Texte fourni:
——

Spécialiste du terrorisme et auteur d’«Otages, une histoire» (Gallimard, 2020), l’historien Gilles Ferragu revient sur les particularités de la médiatisation de la détention du journaliste Olivier Dubois.

Manifestation de soutien à Olivier Dubois le 8 juin 2021 à Paris. (LUCAS BARIOULET/AFP)

par Adrien Franque

publié le 6 janvier 2023 à 20h39

Le correspondant de Libération, du Point et de Jeune Afrique est otage des jihadistes au Mali depuis vingt-et-un mois. L’historien des médias Gilles Ferragu constate que l’attention de l’opinion publique est plus difficile à capter depuis la chute de Daech et l’émergence de nouvelles crises sociales en France.

Quel est traditionnellement le rapport de l’opinion publique aux prises d’otages de journalistes ?

——

Données présentées:
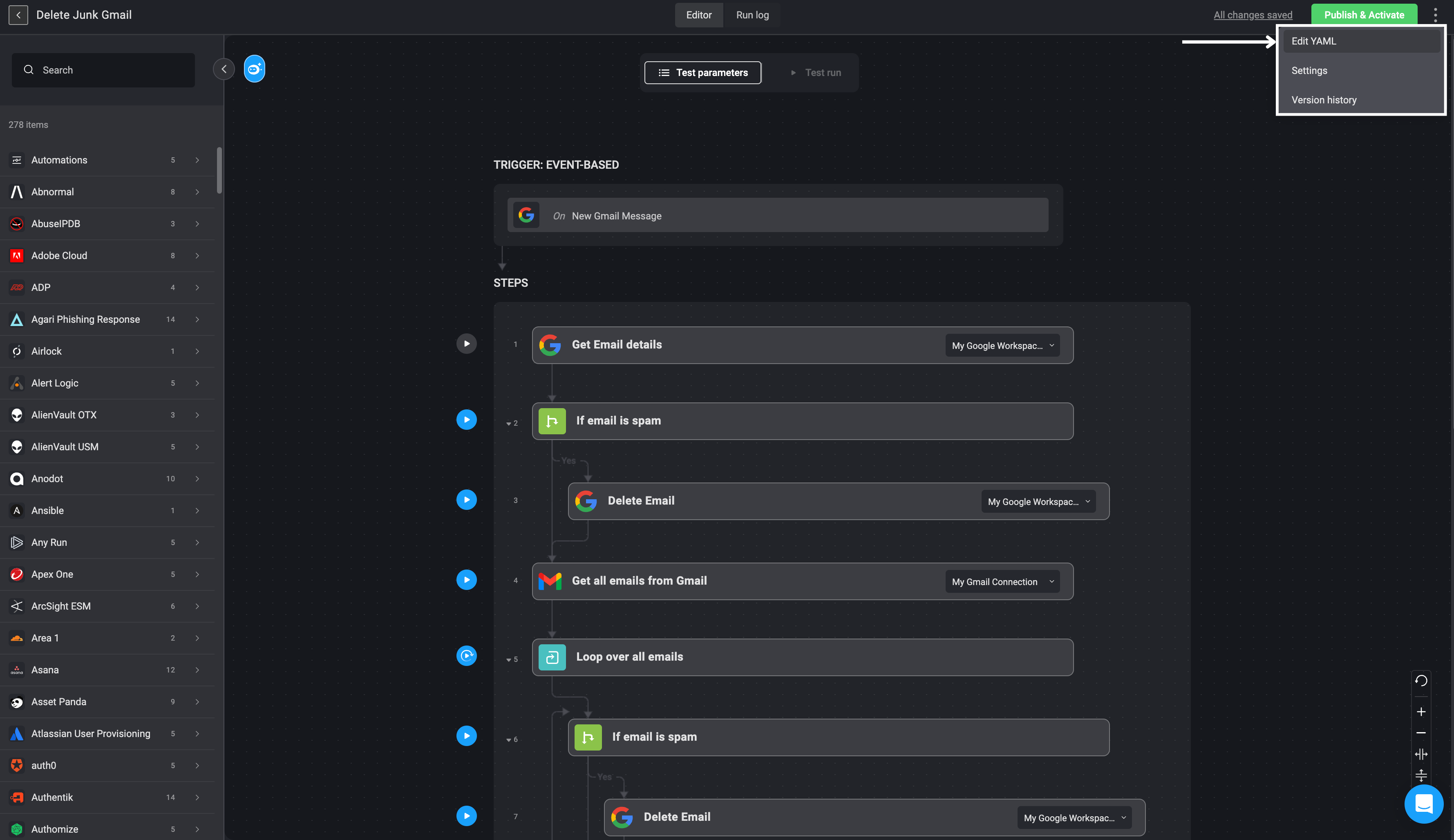
Task: Open the three-dot more options menu
Action: [x=1435, y=15]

——

Travail à réaliser: Reportez sans rien changer le passage de l'article sur la détention d'Olivier Dubois qui va de « publié le 6 » à « sociales en France. ».

Réponse proposée:
publié le 6 janvier 2023 à 20h39

Le correspondant de Libération, du Point et de Jeune Afrique est otage des jihadistes au Mali depuis vingt-et-un mois. L’historien des médias Gilles Ferragu constate que l’attention de l’opinion publique est plus difficile à capter depuis la chute de Daech et l’émergence de nouvelles crises sociales en France.